= International Tropical Timber Agreement =

1983 environmental treaty

The International Tropical Timber Agreement (ITTA) is an agreement to provide an effective framework for cooperation between tropical timber producers and consumers and to encourage the development of national policies aimed at sustainable utilization and conservation of tropical forests and their genetic resources.
The International Tropical Timber Organization was established under this agreement, which first opened for signature on 18 November 1983, then Entered into force on 1 April 1985. There were subsequent treaties, with an increasing number of signatories, in 1994 (ITTA2) and 2006 (ITTA3).

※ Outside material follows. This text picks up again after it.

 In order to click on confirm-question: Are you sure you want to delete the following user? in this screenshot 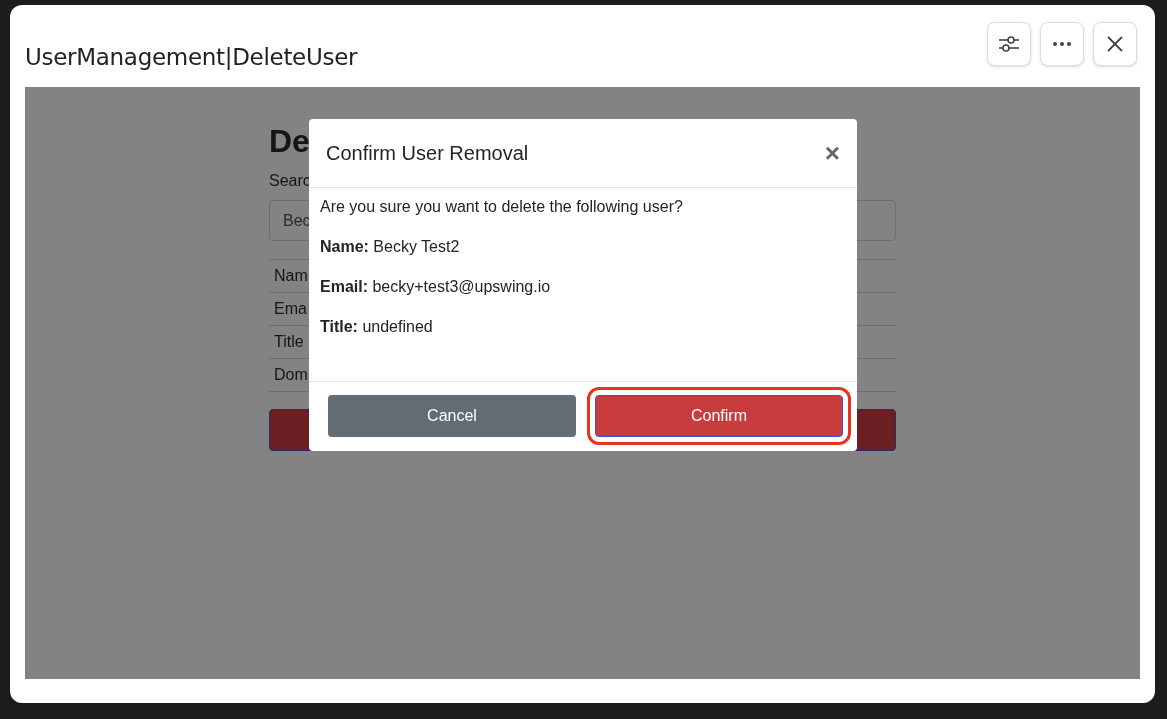, I will do `click(502, 207)`.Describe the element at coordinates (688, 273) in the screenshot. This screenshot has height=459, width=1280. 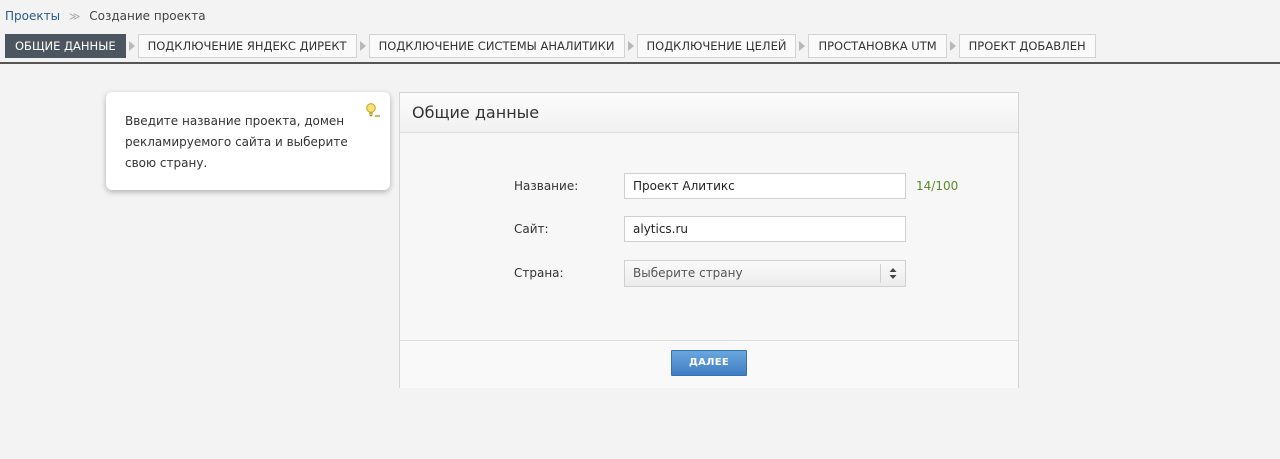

ITTA2 (1994) was drafted to ensure that by the year 2000 exports of tropical timber originated from sustainably managed sources and to establish a fund to assist tropical timber producers in obtaining the resources necessary to reach this objective.
It further defined the mandate of the International Tropical Timber Organization. The agreement was opened for signature on 26 January 1994, and entered into force on 1 January 1997.

ITTA3 (2006) aimed to "promote the expansion and diversification of international trade in tropical timber from sustainably managed and legally harvested forests and to promote the sustainable management of tropical timber producing forests". It entered into force on 7 December 2011.

==Parties==
Thirty-two parties signed the 1983 agreement:
Belgium, Brazil, Cameroon, Republic of the Congo, Ivory Coast, Denmark, Ecuador, Egypt, European Economic Community, Finland, France, Gabon, Federal Republic of Germany, Ghana, Greece, Honduras, Indonesia, Ireland, Italy, Japan, Liberia, Luxembourg, Malaysia, Netherlands, Norway, Peru, Philippines, Portugal, Union of Soviet Socialist Republics, Spain, Sweden and the United Kingdom.

Sixty-two parties ultimately ratified the 1994 agreement:
Australia, Austria, Belgium, Bolivia, Brazil, Burma, Cambodia, Cameroon, Canada, Central African Republic, People's Republic of China, Colombia, Democratic Republic of the Congo, Republic of the Congo, Ivory Coast, Denmark, Ecuador, Egypt, European Union, Fiji, Finland, France, Gabon, Germany, Ghana, Greece, Guatemala, Guyana, Honduras, India, Indonesia, Ireland, Italy, Japan, South Korea, Liberia, Luxembourg, Malaysia, Mexico, Nepal, Netherlands, New Zealand, Nigeria, Norway, Panama, Papua New Guinea, Peru, Philippines, Poland, Portugal, Spain, Suriname, Sweden, Switzerland, Thailand, Togo, Trinidad and Tobago, United Kingdom, United States, Uruguay, Vanuatu, Venezuela

 Canada ratified the agreement in 2009, withdrew in 2013, and later rejoined in 2023.